--- TASK INPUTS Enclosed Below ---

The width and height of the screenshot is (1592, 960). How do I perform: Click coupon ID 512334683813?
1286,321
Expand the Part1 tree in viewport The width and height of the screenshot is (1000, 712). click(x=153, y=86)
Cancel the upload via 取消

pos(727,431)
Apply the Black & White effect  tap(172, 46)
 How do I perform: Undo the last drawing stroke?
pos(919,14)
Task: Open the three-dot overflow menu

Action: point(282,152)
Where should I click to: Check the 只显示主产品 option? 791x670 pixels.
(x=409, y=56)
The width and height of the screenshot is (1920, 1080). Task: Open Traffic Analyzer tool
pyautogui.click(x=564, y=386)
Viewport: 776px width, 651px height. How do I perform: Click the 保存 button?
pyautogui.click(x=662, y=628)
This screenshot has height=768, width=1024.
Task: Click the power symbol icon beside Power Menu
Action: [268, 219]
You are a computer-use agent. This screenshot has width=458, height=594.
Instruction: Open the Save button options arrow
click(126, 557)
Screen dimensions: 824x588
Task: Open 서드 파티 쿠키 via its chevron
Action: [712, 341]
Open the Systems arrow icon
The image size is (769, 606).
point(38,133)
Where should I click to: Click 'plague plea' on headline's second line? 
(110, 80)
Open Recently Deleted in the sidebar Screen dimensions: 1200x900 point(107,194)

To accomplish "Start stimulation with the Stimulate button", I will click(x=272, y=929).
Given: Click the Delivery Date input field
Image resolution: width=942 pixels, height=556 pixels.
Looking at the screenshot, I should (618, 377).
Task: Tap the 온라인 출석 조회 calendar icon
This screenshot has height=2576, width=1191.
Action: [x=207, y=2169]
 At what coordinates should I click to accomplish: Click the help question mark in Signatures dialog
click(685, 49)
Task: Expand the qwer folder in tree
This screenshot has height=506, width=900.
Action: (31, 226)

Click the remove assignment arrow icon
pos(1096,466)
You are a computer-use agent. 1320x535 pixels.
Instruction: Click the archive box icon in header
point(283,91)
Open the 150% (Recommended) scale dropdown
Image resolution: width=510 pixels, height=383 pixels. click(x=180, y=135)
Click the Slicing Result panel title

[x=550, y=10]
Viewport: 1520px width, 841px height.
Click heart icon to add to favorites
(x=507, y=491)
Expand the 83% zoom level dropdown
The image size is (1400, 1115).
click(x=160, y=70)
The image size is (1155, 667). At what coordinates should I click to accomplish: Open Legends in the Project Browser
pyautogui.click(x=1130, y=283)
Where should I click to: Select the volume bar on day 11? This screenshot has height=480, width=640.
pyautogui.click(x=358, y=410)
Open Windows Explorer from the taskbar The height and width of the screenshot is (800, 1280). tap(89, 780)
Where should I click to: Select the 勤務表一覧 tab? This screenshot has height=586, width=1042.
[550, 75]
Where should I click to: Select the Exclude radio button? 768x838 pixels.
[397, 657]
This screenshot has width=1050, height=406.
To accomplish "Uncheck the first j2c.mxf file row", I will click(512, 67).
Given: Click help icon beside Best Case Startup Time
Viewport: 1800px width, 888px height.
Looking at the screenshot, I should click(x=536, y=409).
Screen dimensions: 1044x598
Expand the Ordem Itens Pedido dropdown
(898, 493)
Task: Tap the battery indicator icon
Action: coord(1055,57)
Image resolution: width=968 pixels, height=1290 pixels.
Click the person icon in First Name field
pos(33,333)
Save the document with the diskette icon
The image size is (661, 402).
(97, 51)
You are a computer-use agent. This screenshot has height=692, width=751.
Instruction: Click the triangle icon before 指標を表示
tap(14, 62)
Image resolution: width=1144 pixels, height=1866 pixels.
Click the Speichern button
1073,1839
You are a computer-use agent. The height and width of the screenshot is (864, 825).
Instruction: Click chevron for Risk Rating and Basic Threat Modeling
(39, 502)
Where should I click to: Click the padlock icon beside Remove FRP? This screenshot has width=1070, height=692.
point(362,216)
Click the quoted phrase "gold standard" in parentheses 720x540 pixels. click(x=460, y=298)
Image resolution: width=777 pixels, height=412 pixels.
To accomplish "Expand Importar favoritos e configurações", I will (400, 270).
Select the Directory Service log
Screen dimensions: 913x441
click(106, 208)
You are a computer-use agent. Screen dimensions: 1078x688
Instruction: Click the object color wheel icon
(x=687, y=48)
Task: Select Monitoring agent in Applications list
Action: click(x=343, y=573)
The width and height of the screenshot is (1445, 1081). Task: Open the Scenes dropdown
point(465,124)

--- End of Enclosed TASK INPUTS ---

[DIRECTIONS FOR THIS TASK] Where does the string "with" occur in the data above? Copy every line that holds it.

[ANSWER FOR THIS EXERCISE]
To accomplish "Start stimulation with the Stimulate button", I will click(x=272, y=929).
Save the document with the diskette icon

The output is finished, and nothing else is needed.